We have been talking with eHO, and I think there is a good understanding and appreciation of the importance of this issue with respect to the quality of care we provide to patients. I am now seeing sure signs of progress at the front line. eHO is upgrading the Small Office Firewall Appliance (SOFA) in our offices to a more modern firewall and router system in a month, as part of a provincial initiative. The move to my new office involved a complex IT installation; however, we were up and running from day 1, due to collaborative efforts between our IT manager, our FHT’s IT manager, and eHO’s staff. My husband’s large business moved last year, and he commented that one of the most difficult aspects of the move was making sure that the IT transfer was seamless. eHO has been criticized heavily in the press for their consultants’ billing practices; it is harder to talk about what goes well, and I can say that the job was done right in this instance.

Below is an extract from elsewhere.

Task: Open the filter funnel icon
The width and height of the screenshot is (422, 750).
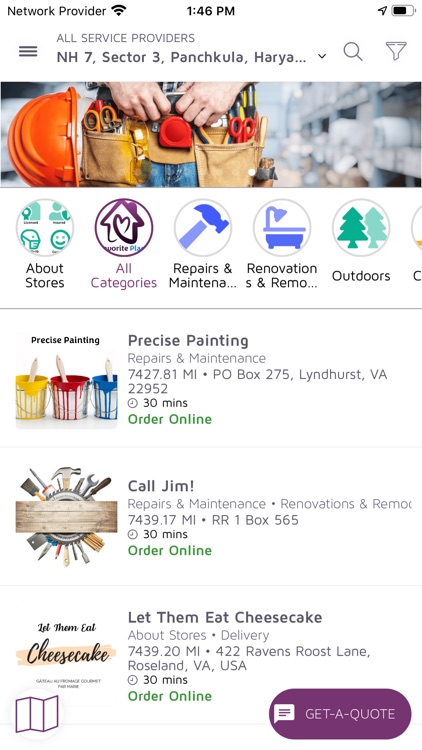Action: pos(396,51)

In my practice, we are now posting monthly graphs for quality in our staff room’s bulletin board (for example, percentage of diabetics reaching targets for blood pressure, cholesterol, blood sugar control); you can’t improve what you don’t measure. Perhaps we should think about having reports of system access uptimes and access speeds for practices using EMRs posted online. I think that this may give a more genuine indication of progress at eHO.